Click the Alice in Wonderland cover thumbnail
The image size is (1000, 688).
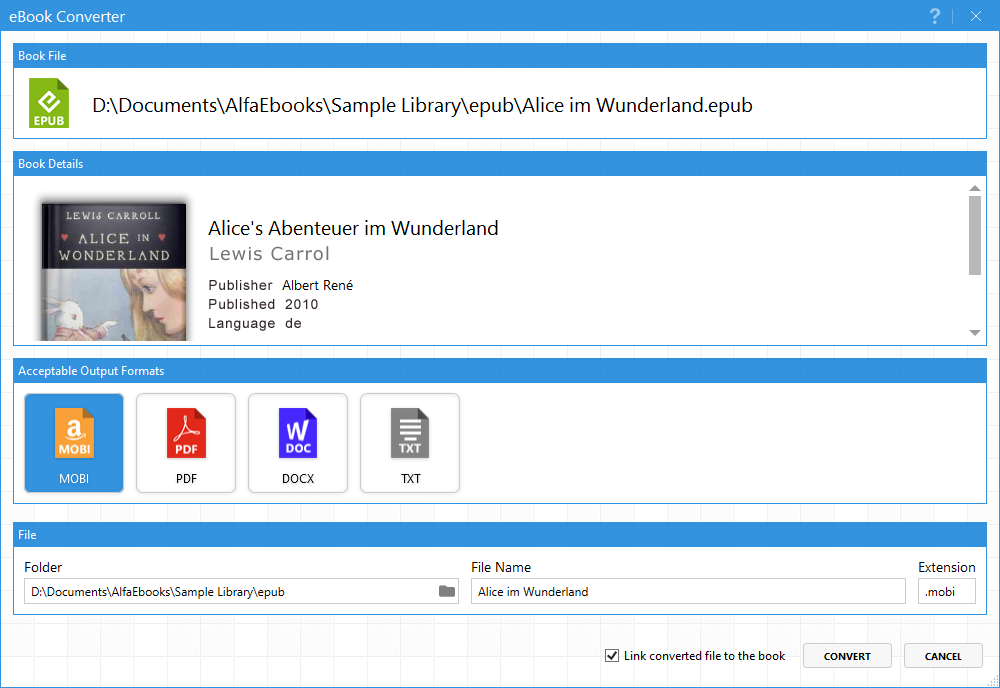click(114, 270)
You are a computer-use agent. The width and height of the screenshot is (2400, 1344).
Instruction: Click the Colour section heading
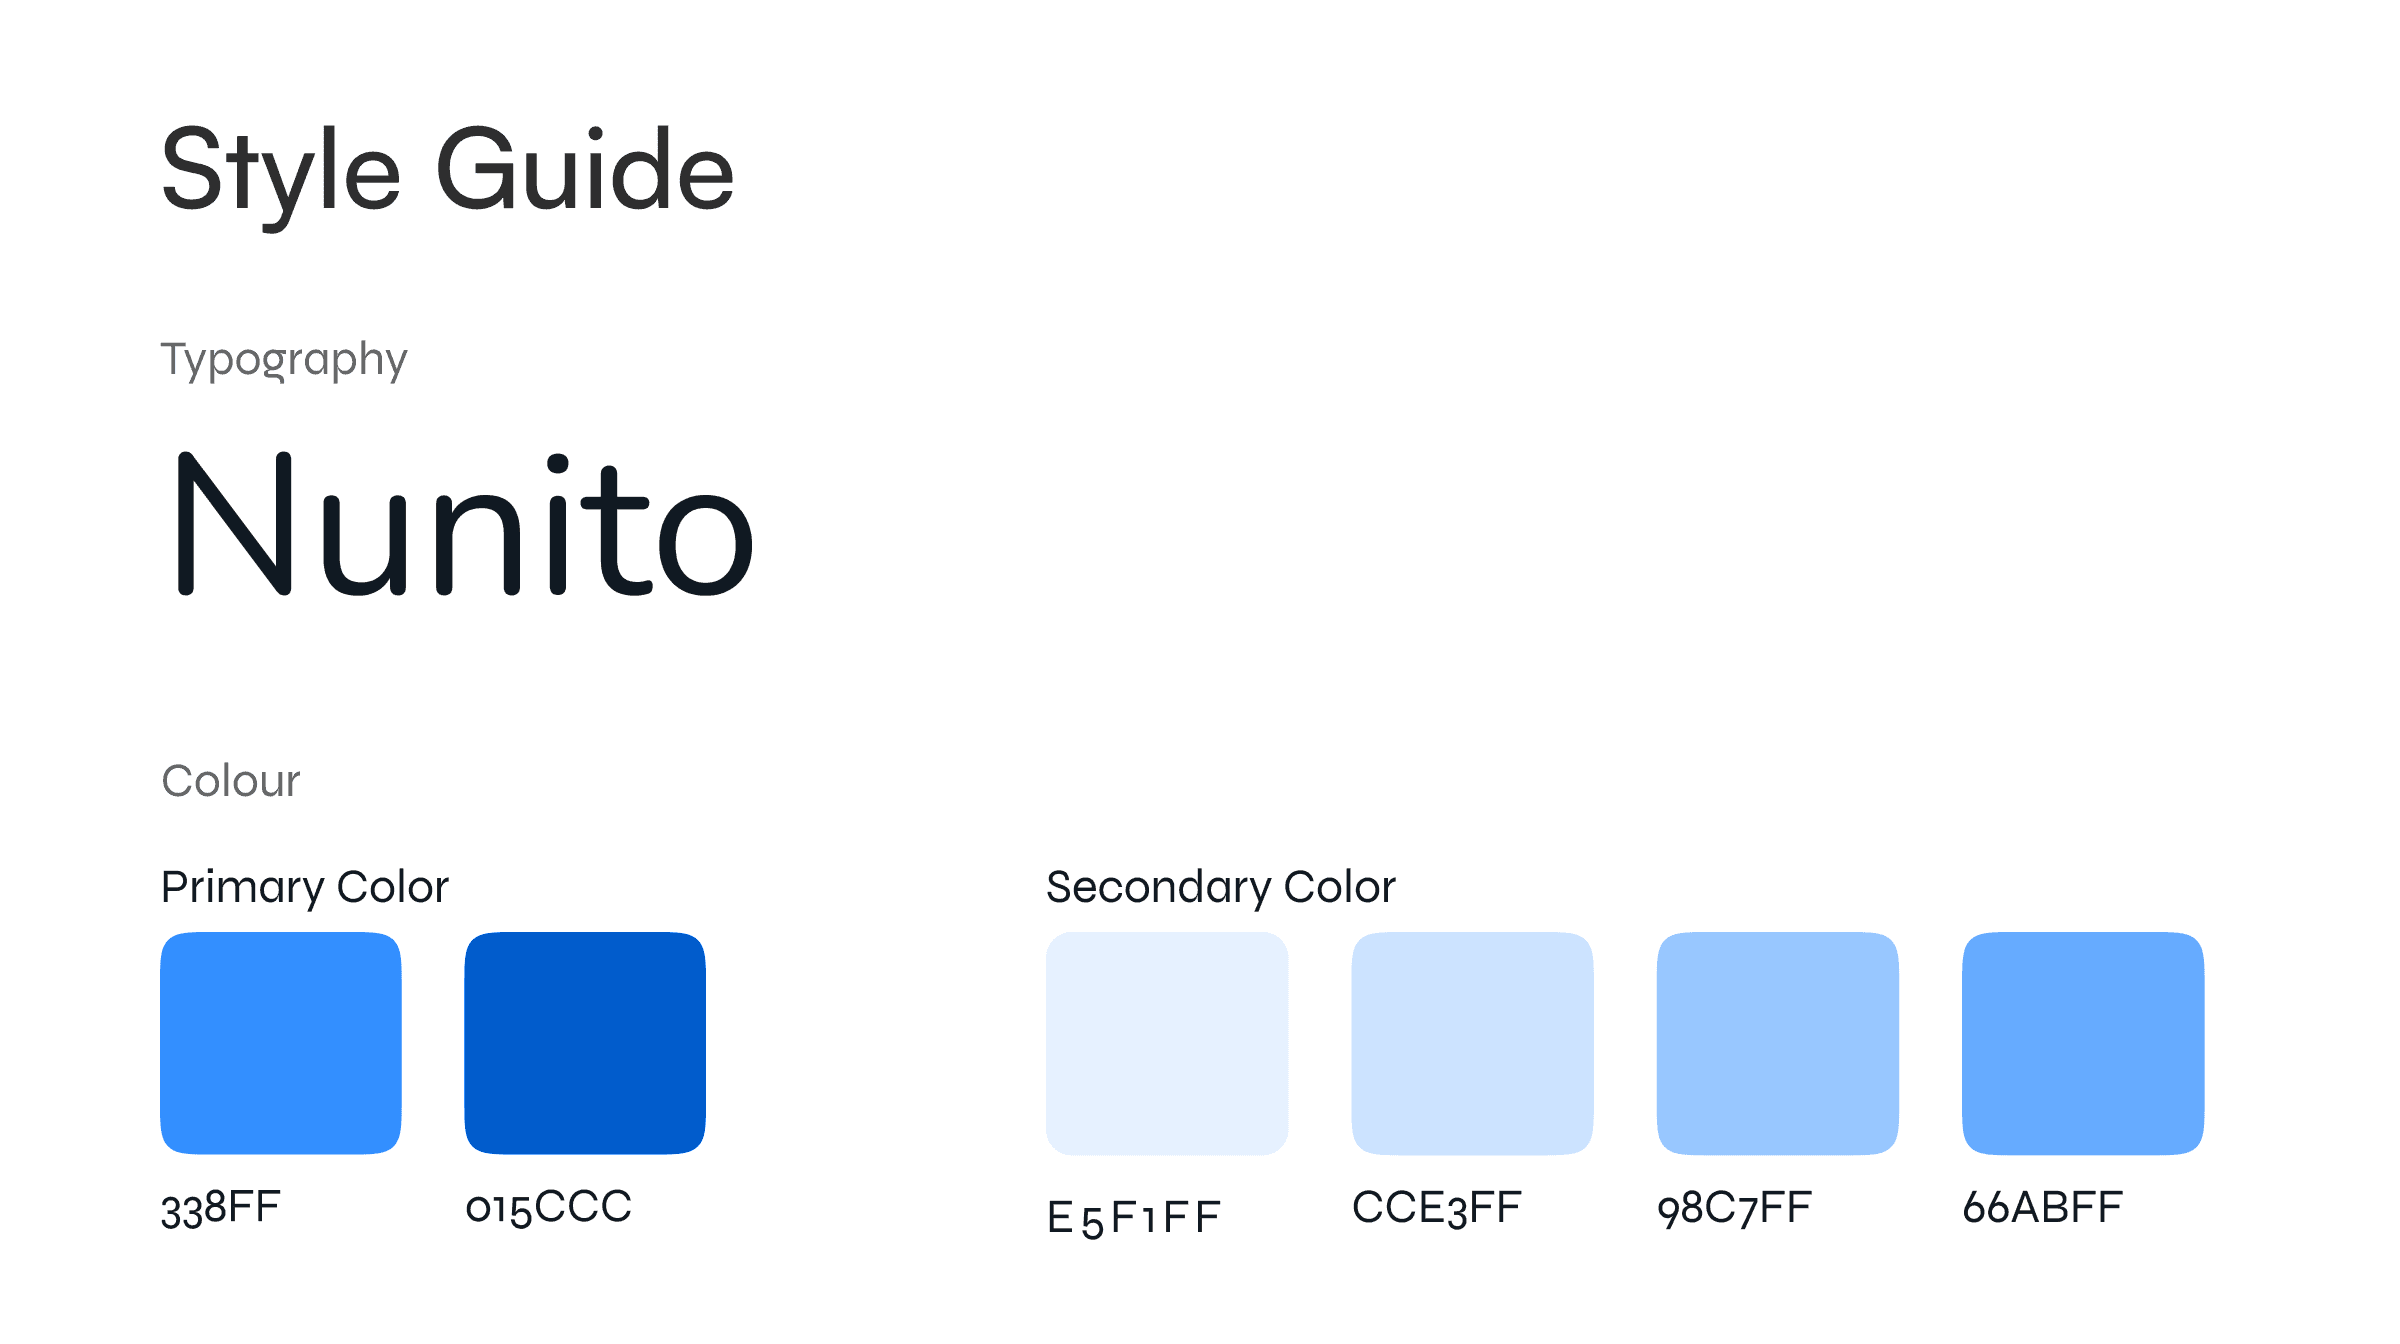pos(231,781)
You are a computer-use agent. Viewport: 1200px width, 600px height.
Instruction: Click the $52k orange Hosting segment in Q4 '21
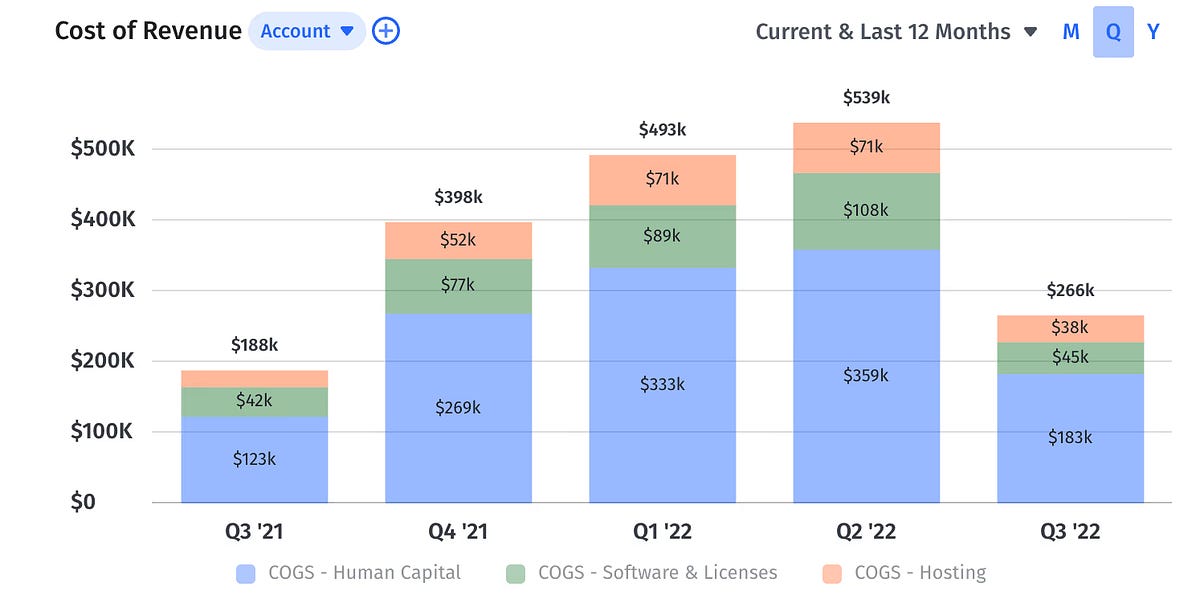[458, 238]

#### WHAT YOU WILL DO
In the listing, find the line with "Instruction: Click the Colour section heading" and retype exactly from there through the last line, both included, leaving the pictures out.

#### TASK OUTPUT
Instruction: Click the Colour section heading
pos(231,781)
You are a computer-use agent. Viewport: 1200px width, 600px height.
Instruction: Click the $52k orange Hosting segment in Q4 '21
[458, 238]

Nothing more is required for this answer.